The bicycle has always been a symbol of Freedom. Not just for us as children, extending the boundaries of our stomping grounds by an order of magnitude, but for humans from a societal standpoint. From the first days of its invention, we have sought out its limits, delighting in the process of finding the upper boundary on how far it can take us. The Tour de France is an example of that, but so is the Transcontinental Race. I am delighted to report that we have not yet found that boundary. Nor, do I believe, have we arrived anywhere close to it. We might have to find another planet first. A bigger one.

For me, the bicycle represents freedom on many levels, several of which I am certainly not consciously aware and therefore will not discuss here. The freedom from being attached directly to the ground is the most obvious; the bicycle gives me the illusion of being free from gravity’s relentless pull. As an introvert – I believe Cycling is intrinsically appealing to introverts – it gives me the freedom to retreat into myself and regain the energy upon which I have drawn during the daily social interactions as life and my profession run their course. But mostly, it gives me the freedom to indulge in the single-minded pleasure of suffering.

In William Fotheringham’s latest masterpiece, Bernard Hinault and the Fall and Rise of French Cycling, Hinault points out that Cycling may well have involved pain, but he chose it; fundamentally it was always for du bonheur, du plaisir (for the good life, for pleasure) – if he didn’t want to hurt himself, he didn’t. And it is a simple as that: suffering for the good life, for the pleasure is a theme sewn deeply into the fabric of our sport. There are more difficult walks of life than this that we choose.

Cycling is as hard as you choose to make it, but it helps things along if the road you’re riding is batshit hard. Which why I love riding the forest roads in the North Cascades near Winthrop, Washington, not to mention the incredible scenery and solitude that these roads afford the suffering voyager.

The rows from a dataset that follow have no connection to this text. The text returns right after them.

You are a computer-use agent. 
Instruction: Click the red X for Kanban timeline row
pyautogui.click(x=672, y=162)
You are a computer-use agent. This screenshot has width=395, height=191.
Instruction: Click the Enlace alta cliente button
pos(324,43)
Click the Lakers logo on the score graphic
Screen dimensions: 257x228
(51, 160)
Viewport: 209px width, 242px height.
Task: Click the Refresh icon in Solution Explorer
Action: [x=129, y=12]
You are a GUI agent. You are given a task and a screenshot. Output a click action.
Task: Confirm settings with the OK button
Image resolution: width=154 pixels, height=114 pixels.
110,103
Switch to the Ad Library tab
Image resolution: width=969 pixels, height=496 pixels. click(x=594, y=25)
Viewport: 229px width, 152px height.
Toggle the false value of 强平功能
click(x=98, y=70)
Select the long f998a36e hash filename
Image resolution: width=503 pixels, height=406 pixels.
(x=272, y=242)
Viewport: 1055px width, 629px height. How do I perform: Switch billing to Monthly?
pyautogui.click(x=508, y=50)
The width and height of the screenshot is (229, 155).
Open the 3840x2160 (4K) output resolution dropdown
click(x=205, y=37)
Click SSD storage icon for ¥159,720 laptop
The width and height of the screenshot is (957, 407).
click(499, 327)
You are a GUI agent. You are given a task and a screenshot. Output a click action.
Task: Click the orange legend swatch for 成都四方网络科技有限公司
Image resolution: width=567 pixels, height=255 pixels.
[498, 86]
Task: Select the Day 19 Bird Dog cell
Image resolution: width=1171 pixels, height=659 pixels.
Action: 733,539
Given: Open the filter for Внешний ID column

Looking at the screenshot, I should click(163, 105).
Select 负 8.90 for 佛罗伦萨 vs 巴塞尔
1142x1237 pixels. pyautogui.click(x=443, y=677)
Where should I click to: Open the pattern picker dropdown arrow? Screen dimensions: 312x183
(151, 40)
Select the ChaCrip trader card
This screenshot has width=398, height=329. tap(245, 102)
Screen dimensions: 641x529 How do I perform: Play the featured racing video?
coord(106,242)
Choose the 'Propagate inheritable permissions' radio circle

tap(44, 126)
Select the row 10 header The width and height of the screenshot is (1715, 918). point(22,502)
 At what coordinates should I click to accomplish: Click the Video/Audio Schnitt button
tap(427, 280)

This is a gravel haven unlike any other gravel I’ve found in my velo-centric travels; clay, granite, sand – they all have their challenges in different conditions. Winthrop boasts an arid climate in a region assumed for rain – but this area is bordering on desert, where the lands are so dry that lightning strikes routinely cause devastating wildfires. The gravel here is sand-based (a geologist might be more specific), which is different from the granite-based gravel I ride in the valleys south from there. Which is to say it barely holds together enough to keep a bicycle from breaking through the upper. During a dry year like this one, it even falls short of that mark, allowing the bicycle’s tire to cut through the surface like a blowtorch through butter, to quote our favorite Gentleman Spy.

Even the flats and modest rollers can be as much a drain mentally as physically; diving from one side of the “road” to the other in search of traction. Add a few interminable pitches of 20-30% gradient on a road surface gouged deeply by torrents of rainwater that can’t be absorbed by the land when the rains finally does come, and you have some seriously technical riding that will test the limits of your fitness as well as your capacity for suffering – not to mention your conviction of choosing a Graveur in favor of a Mountain Bike.

A humble three-hour ride covering a meager 40 kilometers and 1000 meters vertical scrapes out the inside of your lungs like Mary Poppins on a cocaine-fueled Spring Cleaning spree. I did such a ride on Saturday, leaving our small camp with shoulders burdened with the stress and worry collected during the progression of modern life, such as it is. The suffering consumed me entirely, leaving no room for any thought outside of pushing beyond the next rise, and the next one beyond that. All ancillary thought was driven out, cleansing both my spirit and mind.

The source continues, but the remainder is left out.